READING TEXT:
···

Holiday shopping season in full swing: 10% increase in sales predicted

Though Black Friday and Cyber Monday aren’t what they used to be, the Retailers Association of Massachusetts is projecting a 10% increase in local sales this holiday season.

While the predicted increase is higher than the roughly 4% boost in holiday season sales seen annually across the Bay State before the COVID-19 pandemic, retailers and consumers face a new challenge this year with “stifling” inflation, said Jon Hurst, president of RAM, which represents 4,000 Massachusetts businesses, large and small.

“They feel like there’s a good opportunity here as consumers come back out and into the stores and are looking to buy these gift items,” Hurst said Tuesday. “Keep in mind, with inflation being at 8%, there is a tight margin for error and profitability.”

To date, Massachusetts businesses report an average sales increase of 6% so far this year compared to all of 2021, RAM data show. Last holiday season saw a sales increase of 16% due to “pent up demand from COVID-related slower sales” earlier in 2021, according to the association.

There’s added importance this holiday season for retailers to set “reasonable” discounts that will help offset the increased costs of “everything,” but still keep shoppers turning out to their stores, especially in-person, Hurst said. Holiday sales represent 20% of annual retail stores, while some stores take in 25-30% of their sales during the period, data show.

A lot of sales have already started before the Black Friday kick-off to the holiday shopping season, with many stores beginning promotions and discounts, Hurst said. The COVID-19 pandemic also has expanded online shopping, and Amazon announced earlier this week that its Cyber Monday event will last Saturday through Monday.

Online sales have risen to make up 25% of all sales during the holiday season, but Hurst said he believes that percentage will flatten now since COVID-19 isn’t as large of a factor as it was the past two years, with more shoppers flocking to stores. Brick-and-mortar shopping creates an experience that often leads to impulse buys, which make up roughly a third of all shopping, he said.

···

TASK ITEM:
Reproduce the passage of the holiday sales article from "To date, Massachusetts" to "period, data show.", word for word.

DATA SECTION:
···

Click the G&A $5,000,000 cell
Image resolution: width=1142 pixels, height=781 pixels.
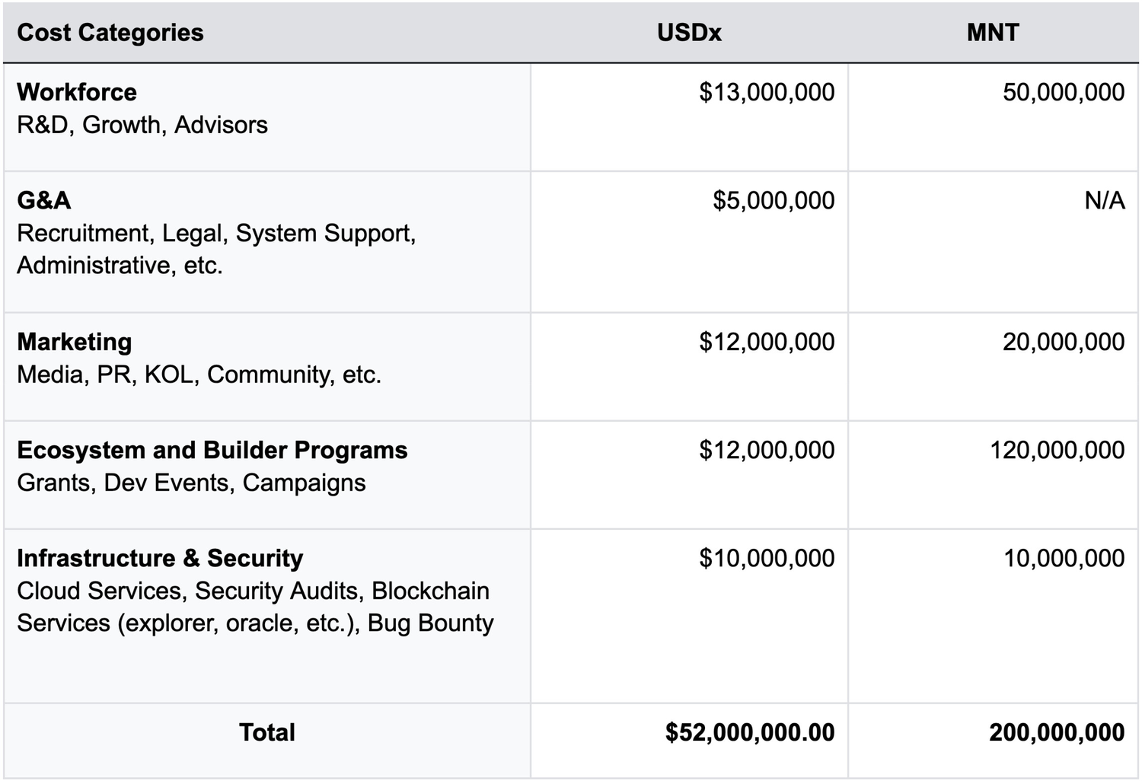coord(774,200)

···

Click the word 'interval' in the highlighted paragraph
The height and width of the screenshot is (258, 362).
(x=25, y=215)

···

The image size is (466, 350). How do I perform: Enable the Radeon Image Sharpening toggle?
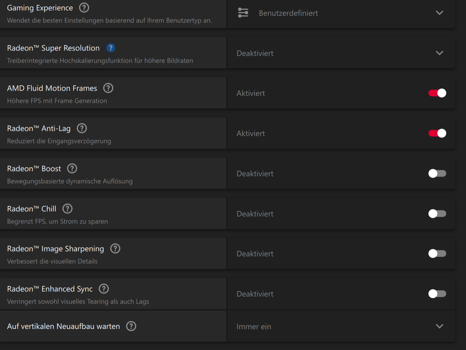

···

RESPONSE AREA:
To date, Massachusetts businesses report an average sales increase of 6% so far this year compared to all of 2021, RAM data show. Last holiday season saw a sales increase of 16% due to “pent up demand from COVID-related slower sales” earlier in 2021, according to the association.

There’s added importance this holiday season for retailers to set “reasonable” discounts that will help offset the increased costs of “everything,” but still keep shoppers turning out to their stores, especially in-person, Hurst said. Holiday sales represent 20% of annual retail stores, while some stores take in 25-30% of their sales during the period, data show.